Required work:
Word for word, retype the lines from the one containing "The height and width of the screenshot is (1512, 2420)." to the last line of the data below, both ends included.

*** Data ***

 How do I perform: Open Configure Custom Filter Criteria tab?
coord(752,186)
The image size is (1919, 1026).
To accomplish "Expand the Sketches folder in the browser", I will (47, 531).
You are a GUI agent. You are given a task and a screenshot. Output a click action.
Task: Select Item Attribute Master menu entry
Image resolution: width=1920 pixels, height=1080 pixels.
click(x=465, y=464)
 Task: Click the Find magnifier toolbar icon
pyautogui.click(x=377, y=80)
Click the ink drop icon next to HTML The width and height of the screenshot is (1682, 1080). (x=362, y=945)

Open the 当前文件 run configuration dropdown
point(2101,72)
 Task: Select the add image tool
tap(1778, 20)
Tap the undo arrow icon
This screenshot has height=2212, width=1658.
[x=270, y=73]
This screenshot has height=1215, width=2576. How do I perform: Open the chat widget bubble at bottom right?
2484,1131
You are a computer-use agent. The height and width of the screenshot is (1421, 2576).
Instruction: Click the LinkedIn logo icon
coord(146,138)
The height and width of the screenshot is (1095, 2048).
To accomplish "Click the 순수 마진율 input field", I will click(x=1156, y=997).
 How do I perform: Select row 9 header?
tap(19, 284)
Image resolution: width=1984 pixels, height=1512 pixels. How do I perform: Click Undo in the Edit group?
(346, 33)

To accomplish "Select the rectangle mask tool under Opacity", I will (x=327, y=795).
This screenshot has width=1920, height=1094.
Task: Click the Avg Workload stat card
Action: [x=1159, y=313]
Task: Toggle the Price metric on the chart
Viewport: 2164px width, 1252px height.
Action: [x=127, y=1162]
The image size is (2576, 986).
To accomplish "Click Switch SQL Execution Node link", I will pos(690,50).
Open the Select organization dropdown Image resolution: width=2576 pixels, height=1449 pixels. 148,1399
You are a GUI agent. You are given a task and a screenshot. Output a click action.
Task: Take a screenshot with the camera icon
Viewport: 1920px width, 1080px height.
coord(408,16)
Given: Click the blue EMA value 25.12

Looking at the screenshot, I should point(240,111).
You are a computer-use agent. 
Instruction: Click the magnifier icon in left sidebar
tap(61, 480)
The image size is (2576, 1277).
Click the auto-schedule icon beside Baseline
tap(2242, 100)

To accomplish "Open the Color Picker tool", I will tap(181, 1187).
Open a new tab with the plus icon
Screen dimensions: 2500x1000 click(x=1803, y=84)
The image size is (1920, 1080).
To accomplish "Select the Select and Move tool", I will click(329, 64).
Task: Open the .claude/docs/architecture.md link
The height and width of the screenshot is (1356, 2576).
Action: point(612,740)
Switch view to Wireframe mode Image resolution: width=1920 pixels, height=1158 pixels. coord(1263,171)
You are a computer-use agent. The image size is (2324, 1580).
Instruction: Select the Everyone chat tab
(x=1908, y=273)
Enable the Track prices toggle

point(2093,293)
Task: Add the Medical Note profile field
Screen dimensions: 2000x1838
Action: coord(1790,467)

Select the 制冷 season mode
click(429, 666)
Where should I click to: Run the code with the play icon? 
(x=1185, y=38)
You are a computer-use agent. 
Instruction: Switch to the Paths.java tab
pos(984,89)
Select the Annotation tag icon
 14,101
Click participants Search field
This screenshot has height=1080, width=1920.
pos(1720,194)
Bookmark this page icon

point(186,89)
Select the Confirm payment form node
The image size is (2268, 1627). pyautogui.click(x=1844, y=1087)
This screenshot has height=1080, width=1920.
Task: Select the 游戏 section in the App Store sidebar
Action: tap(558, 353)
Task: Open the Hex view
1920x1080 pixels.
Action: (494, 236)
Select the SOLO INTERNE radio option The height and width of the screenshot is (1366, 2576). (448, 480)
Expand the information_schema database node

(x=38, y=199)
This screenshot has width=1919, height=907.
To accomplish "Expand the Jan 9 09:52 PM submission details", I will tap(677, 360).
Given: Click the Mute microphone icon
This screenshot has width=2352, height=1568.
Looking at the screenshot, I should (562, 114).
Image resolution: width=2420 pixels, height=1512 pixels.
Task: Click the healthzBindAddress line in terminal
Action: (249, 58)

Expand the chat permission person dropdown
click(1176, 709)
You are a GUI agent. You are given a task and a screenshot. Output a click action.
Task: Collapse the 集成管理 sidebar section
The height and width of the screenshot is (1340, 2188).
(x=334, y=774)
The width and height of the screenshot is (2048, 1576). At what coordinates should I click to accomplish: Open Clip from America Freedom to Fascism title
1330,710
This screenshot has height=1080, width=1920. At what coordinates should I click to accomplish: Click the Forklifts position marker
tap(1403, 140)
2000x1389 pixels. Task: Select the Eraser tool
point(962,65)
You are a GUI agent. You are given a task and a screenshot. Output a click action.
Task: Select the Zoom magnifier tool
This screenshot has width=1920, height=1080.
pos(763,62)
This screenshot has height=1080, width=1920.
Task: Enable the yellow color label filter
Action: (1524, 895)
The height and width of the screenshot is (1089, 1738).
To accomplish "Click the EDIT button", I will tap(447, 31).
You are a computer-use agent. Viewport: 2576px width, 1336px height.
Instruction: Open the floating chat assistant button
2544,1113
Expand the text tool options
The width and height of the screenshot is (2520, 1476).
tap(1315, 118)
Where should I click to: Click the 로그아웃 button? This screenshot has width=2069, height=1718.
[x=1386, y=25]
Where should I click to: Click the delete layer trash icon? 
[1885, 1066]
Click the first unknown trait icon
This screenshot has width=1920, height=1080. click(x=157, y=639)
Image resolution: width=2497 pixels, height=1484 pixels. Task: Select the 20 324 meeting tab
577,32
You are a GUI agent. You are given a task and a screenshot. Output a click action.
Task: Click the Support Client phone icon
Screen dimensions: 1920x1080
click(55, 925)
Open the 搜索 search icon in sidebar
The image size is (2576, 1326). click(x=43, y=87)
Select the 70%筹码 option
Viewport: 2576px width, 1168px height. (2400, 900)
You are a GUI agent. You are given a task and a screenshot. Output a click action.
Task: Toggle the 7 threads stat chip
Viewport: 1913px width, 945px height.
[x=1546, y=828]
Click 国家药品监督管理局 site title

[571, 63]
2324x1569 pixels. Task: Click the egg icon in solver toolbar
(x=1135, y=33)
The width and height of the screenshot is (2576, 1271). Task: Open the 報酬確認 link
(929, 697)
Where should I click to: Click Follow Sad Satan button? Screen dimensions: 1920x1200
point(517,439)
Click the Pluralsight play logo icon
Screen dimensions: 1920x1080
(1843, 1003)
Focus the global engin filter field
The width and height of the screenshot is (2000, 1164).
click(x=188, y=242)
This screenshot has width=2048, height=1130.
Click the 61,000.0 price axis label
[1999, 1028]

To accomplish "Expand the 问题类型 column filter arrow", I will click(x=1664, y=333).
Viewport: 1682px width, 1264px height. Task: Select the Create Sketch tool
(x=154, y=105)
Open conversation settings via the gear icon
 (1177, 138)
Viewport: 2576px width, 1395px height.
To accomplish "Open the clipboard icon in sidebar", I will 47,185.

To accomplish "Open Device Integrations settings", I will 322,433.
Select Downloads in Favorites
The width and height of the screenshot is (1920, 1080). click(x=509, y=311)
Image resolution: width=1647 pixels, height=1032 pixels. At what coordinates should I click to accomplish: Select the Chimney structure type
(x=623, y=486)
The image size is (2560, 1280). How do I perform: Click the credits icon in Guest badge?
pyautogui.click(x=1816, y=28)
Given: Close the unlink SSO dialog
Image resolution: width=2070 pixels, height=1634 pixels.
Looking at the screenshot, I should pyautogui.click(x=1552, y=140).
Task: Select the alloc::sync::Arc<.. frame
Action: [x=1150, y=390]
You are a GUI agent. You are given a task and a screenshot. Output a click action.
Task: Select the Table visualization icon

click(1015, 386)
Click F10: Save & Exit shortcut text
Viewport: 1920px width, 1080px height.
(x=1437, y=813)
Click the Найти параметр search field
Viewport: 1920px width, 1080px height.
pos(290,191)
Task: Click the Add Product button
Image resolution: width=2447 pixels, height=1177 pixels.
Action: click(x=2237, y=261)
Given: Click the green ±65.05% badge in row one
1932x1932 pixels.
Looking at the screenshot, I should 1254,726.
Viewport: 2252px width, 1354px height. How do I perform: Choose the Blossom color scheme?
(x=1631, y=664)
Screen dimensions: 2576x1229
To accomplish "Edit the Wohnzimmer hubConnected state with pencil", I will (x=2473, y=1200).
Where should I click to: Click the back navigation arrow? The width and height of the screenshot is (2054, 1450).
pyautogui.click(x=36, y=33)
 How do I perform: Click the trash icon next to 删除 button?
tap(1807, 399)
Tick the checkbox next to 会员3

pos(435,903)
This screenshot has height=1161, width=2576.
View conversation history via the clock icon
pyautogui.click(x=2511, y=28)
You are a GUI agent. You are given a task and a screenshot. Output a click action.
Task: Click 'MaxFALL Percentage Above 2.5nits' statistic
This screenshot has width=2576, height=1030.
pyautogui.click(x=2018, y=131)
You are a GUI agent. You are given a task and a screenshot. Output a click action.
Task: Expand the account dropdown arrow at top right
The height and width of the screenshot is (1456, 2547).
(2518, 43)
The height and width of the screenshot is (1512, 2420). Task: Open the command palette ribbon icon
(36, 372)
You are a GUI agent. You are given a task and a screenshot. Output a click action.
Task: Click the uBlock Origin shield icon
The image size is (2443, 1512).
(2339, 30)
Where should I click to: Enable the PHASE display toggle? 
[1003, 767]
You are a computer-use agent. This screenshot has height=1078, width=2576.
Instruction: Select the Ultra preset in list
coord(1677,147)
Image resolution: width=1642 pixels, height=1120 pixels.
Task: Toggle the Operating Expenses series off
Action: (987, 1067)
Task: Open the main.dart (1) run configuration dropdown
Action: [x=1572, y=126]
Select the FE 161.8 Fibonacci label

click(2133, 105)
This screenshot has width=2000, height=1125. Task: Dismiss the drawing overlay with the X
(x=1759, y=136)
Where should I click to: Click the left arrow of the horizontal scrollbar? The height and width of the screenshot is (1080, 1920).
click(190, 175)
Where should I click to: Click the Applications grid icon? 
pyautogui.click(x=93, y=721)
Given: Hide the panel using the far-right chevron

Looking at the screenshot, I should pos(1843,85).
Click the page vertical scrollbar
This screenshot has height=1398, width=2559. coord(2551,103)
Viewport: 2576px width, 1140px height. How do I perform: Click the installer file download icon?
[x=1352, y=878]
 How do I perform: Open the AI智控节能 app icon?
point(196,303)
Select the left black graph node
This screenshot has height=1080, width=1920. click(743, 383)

***

Answer to the exercise:
The height and width of the screenshot is (1512, 2420). Task: Open the command palette ribbon icon
(36, 372)
You are a GUI agent. You are given a task and a screenshot. Output a click action.
Task: Click the uBlock Origin shield icon
The image size is (2443, 1512).
(2339, 30)
Where should I click to: Enable the PHASE display toggle? 
[1003, 767]
You are a computer-use agent. This screenshot has height=1078, width=2576.
Instruction: Select the Ultra preset in list
coord(1677,147)
Image resolution: width=1642 pixels, height=1120 pixels.
Task: Toggle the Operating Expenses series off
Action: (987, 1067)
Task: Open the main.dart (1) run configuration dropdown
Action: [x=1572, y=126]
Select the FE 161.8 Fibonacci label

click(2133, 105)
This screenshot has width=2000, height=1125. Task: Dismiss the drawing overlay with the X
(x=1759, y=136)
Where should I click to: Click the left arrow of the horizontal scrollbar? The height and width of the screenshot is (1080, 1920).
click(190, 175)
Where should I click to: Click the Applications grid icon? 
pyautogui.click(x=93, y=721)
Given: Hide the panel using the far-right chevron

Looking at the screenshot, I should pos(1843,85).
Click the page vertical scrollbar
This screenshot has height=1398, width=2559. coord(2551,103)
Viewport: 2576px width, 1140px height. How do I perform: Click the installer file download icon?
[x=1352, y=878]
 How do I perform: Open the AI智控节能 app icon?
point(196,303)
Select the left black graph node
This screenshot has height=1080, width=1920. click(743, 383)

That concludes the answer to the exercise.